● What is needed
Once the line containing "Collapse the Output" is found in the entries below, restate it and each following line word for word, stopping after the line containing "Select the 同步题库 sync tab".

Data items:
□ □ □ □
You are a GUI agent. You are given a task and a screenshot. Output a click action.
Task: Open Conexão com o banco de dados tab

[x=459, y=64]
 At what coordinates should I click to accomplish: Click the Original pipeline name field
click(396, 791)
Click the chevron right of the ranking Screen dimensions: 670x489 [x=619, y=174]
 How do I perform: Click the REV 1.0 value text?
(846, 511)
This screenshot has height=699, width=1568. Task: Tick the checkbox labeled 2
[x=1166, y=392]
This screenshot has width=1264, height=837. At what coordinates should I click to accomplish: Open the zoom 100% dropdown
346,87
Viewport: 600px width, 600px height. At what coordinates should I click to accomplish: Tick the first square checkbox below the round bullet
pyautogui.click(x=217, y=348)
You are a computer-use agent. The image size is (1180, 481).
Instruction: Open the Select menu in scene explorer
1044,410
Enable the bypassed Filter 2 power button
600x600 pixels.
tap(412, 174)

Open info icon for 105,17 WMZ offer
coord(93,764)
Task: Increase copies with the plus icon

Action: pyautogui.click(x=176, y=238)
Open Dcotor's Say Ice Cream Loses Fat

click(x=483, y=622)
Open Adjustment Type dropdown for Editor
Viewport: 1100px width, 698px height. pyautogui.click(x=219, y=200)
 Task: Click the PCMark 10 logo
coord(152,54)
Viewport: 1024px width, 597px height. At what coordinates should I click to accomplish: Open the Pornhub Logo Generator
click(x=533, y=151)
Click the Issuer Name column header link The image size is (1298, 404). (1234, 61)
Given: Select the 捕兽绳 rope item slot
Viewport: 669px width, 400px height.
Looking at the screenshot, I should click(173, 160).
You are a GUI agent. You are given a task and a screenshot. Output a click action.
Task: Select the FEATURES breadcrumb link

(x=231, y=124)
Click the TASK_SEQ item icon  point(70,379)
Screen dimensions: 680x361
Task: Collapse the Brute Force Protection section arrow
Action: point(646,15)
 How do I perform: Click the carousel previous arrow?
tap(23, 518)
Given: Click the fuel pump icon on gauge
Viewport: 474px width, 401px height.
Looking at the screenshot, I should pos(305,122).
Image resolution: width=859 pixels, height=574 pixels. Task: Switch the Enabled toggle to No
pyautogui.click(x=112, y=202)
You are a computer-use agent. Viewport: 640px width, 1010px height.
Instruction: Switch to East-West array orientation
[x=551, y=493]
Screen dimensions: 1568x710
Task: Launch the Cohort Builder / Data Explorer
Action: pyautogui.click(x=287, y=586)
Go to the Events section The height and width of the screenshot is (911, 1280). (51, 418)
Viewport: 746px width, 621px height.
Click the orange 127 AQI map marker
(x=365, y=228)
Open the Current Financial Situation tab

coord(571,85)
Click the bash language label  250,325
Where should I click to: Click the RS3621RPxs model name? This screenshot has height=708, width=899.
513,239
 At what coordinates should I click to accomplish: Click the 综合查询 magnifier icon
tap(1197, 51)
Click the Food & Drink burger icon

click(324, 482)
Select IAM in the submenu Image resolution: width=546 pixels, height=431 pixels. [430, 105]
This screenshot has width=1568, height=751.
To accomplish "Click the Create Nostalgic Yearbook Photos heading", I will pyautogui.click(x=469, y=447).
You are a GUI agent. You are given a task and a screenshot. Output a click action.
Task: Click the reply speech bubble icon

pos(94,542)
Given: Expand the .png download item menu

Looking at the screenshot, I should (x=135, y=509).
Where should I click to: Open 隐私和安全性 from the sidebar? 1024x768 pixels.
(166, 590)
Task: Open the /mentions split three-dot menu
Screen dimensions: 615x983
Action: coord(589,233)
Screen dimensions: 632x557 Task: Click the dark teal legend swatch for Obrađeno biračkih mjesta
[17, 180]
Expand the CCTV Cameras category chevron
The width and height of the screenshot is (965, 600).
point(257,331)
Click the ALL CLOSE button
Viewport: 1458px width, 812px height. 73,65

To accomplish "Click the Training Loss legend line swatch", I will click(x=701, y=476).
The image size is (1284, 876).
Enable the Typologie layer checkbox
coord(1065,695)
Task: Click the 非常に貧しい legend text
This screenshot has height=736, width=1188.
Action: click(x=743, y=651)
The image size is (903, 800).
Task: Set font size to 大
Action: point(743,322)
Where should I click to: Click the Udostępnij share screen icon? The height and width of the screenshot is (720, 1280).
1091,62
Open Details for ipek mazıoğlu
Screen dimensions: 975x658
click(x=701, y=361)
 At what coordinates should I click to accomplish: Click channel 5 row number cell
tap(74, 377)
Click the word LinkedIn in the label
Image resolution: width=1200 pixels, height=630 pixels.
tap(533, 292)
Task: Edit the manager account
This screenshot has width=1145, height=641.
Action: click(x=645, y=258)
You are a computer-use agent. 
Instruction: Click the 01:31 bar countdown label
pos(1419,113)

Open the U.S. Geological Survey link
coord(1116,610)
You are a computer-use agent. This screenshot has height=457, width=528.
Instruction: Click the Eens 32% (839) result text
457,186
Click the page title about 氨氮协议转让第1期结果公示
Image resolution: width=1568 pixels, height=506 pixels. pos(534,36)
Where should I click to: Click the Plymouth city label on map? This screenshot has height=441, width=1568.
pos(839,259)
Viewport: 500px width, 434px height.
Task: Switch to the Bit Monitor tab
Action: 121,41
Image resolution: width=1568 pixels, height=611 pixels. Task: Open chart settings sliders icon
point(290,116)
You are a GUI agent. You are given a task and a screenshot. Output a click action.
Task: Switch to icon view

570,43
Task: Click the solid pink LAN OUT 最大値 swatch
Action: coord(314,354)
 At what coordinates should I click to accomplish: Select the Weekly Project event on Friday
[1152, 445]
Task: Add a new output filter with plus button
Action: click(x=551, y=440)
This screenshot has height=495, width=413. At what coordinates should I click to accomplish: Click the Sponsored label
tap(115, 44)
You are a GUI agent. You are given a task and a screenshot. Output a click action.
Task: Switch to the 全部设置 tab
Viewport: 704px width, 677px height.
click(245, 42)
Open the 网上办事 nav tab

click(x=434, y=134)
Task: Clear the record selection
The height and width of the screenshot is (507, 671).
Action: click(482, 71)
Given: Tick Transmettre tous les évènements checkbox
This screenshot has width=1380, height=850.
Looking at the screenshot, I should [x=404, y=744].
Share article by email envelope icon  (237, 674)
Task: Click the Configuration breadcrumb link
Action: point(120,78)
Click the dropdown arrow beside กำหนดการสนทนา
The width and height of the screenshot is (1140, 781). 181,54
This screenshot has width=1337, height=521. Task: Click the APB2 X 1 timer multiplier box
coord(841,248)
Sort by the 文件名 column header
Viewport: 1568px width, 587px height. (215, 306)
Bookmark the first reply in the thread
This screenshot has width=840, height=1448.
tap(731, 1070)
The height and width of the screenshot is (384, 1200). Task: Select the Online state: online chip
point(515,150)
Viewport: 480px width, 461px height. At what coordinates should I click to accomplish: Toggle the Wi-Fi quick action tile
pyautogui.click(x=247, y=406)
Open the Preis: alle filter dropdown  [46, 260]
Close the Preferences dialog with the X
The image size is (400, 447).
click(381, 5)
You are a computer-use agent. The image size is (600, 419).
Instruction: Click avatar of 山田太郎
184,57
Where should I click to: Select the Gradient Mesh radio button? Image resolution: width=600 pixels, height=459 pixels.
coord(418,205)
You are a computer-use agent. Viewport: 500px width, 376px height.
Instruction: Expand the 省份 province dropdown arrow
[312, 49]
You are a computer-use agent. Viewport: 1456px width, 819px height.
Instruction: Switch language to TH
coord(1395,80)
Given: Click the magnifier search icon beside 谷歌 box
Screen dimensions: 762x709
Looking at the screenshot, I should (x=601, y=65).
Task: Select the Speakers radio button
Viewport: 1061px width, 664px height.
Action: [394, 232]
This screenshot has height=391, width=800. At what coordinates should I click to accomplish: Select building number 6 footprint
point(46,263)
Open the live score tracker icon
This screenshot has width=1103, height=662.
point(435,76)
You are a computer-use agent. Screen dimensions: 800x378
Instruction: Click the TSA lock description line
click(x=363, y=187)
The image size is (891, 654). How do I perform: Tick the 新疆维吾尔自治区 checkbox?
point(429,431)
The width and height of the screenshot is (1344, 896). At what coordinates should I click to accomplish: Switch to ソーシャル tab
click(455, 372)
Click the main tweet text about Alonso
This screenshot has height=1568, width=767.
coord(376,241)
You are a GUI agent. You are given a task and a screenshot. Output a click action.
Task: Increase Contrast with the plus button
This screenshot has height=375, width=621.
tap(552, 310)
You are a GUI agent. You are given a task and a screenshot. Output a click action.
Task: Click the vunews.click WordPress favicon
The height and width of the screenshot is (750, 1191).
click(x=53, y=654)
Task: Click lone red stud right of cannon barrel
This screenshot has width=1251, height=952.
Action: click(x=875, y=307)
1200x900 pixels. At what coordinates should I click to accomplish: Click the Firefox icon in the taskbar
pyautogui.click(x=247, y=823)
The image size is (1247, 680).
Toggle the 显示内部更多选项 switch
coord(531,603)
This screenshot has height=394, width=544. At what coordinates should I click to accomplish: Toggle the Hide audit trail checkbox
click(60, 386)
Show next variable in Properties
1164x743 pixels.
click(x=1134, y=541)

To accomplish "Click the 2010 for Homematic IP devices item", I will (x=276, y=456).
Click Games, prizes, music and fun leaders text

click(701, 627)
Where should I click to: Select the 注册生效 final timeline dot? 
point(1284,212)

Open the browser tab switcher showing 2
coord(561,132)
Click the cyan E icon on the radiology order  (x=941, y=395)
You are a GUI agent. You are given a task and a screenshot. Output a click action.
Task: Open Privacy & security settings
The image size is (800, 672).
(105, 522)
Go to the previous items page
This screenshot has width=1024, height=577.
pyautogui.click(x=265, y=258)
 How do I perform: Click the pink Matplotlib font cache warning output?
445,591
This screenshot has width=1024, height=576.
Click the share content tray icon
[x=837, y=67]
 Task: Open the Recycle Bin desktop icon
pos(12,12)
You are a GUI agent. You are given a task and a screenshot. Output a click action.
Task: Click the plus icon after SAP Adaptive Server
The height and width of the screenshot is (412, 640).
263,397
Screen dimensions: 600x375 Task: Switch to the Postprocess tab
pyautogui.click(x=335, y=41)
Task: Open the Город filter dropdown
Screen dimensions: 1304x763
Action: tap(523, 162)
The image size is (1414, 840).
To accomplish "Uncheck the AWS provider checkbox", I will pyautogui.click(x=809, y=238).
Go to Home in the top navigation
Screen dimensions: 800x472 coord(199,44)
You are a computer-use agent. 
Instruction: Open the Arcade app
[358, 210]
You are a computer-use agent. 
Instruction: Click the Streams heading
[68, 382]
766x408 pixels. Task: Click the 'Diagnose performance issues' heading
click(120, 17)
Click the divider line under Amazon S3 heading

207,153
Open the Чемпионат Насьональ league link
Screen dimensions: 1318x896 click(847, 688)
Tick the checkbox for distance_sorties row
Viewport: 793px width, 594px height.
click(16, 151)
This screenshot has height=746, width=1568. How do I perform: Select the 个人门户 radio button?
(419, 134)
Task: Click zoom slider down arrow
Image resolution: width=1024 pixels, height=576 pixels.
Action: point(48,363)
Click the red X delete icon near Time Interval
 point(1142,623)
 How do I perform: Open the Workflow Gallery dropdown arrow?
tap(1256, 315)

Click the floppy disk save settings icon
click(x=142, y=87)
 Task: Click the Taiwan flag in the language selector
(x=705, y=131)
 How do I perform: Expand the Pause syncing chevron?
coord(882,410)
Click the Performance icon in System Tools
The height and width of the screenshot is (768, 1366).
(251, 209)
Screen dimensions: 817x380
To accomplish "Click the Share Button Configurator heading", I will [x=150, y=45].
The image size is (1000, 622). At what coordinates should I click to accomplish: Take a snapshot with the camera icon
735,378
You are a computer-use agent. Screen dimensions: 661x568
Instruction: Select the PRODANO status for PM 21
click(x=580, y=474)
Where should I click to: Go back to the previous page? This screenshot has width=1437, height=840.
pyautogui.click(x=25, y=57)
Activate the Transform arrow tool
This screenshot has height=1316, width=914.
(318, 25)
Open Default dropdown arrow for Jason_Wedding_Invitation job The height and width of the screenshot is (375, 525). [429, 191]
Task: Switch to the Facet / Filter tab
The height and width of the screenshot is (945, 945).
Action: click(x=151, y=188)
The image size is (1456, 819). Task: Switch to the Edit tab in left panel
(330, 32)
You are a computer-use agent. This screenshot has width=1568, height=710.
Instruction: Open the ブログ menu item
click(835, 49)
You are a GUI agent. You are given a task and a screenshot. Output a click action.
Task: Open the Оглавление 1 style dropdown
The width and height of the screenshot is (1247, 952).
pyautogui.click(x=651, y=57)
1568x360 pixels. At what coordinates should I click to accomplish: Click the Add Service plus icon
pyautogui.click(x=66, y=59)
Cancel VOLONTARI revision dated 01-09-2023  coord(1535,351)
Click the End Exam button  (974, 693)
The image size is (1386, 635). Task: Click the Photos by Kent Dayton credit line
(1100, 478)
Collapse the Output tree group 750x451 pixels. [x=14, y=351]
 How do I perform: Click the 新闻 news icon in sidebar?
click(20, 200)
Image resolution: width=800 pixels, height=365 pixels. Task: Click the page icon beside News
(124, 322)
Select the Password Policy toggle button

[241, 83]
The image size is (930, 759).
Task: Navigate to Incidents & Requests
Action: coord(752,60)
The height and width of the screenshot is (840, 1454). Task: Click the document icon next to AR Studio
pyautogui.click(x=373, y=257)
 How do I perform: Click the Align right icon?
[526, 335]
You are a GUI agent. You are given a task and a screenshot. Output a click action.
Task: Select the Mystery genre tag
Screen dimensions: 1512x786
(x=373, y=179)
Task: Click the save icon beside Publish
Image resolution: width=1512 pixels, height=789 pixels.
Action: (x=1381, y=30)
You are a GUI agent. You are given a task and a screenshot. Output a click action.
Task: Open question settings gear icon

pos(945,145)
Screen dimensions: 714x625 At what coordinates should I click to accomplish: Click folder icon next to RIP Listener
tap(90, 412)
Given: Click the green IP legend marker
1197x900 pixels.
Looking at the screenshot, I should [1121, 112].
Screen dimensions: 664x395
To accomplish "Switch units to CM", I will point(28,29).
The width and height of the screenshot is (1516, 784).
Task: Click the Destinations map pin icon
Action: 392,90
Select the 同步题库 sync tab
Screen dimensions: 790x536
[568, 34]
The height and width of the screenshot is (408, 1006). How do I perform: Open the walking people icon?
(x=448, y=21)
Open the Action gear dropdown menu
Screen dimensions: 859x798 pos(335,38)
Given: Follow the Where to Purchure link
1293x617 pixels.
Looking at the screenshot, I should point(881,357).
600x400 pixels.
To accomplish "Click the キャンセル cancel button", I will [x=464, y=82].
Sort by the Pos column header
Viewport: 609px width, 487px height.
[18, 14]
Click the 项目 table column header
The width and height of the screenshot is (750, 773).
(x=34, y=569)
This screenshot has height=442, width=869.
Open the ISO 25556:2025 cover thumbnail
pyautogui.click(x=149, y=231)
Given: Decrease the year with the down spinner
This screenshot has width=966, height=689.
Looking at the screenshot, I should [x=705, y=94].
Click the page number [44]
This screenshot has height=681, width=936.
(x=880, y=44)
□ □ □ □
● Worked solution
Collapse the Output tree group 750x451 pixels. [x=14, y=351]
 How do I perform: Click the 新闻 news icon in sidebar?
click(20, 200)
Image resolution: width=800 pixels, height=365 pixels. Task: Click the page icon beside News
(124, 322)
Select the Password Policy toggle button

[241, 83]
The image size is (930, 759).
Task: Navigate to Incidents & Requests
Action: coord(752,60)
The height and width of the screenshot is (840, 1454). Task: Click the document icon next to AR Studio
pyautogui.click(x=373, y=257)
 How do I perform: Click the Align right icon?
[526, 335]
You are a GUI agent. You are given a task and a screenshot. Output a click action.
Task: Select the Mystery genre tag
Screen dimensions: 1512x786
(x=373, y=179)
Task: Click the save icon beside Publish
Image resolution: width=1512 pixels, height=789 pixels.
Action: (x=1381, y=30)
You are a GUI agent. You are given a task and a screenshot. Output a click action.
Task: Open question settings gear icon

pos(945,145)
Screen dimensions: 714x625 At what coordinates should I click to accomplish: Click folder icon next to RIP Listener
tap(90, 412)
Given: Click the green IP legend marker
1197x900 pixels.
Looking at the screenshot, I should [1121, 112].
Screen dimensions: 664x395
To accomplish "Switch units to CM", I will point(28,29).
The width and height of the screenshot is (1516, 784).
Task: Click the Destinations map pin icon
Action: 392,90
Select the 同步题库 sync tab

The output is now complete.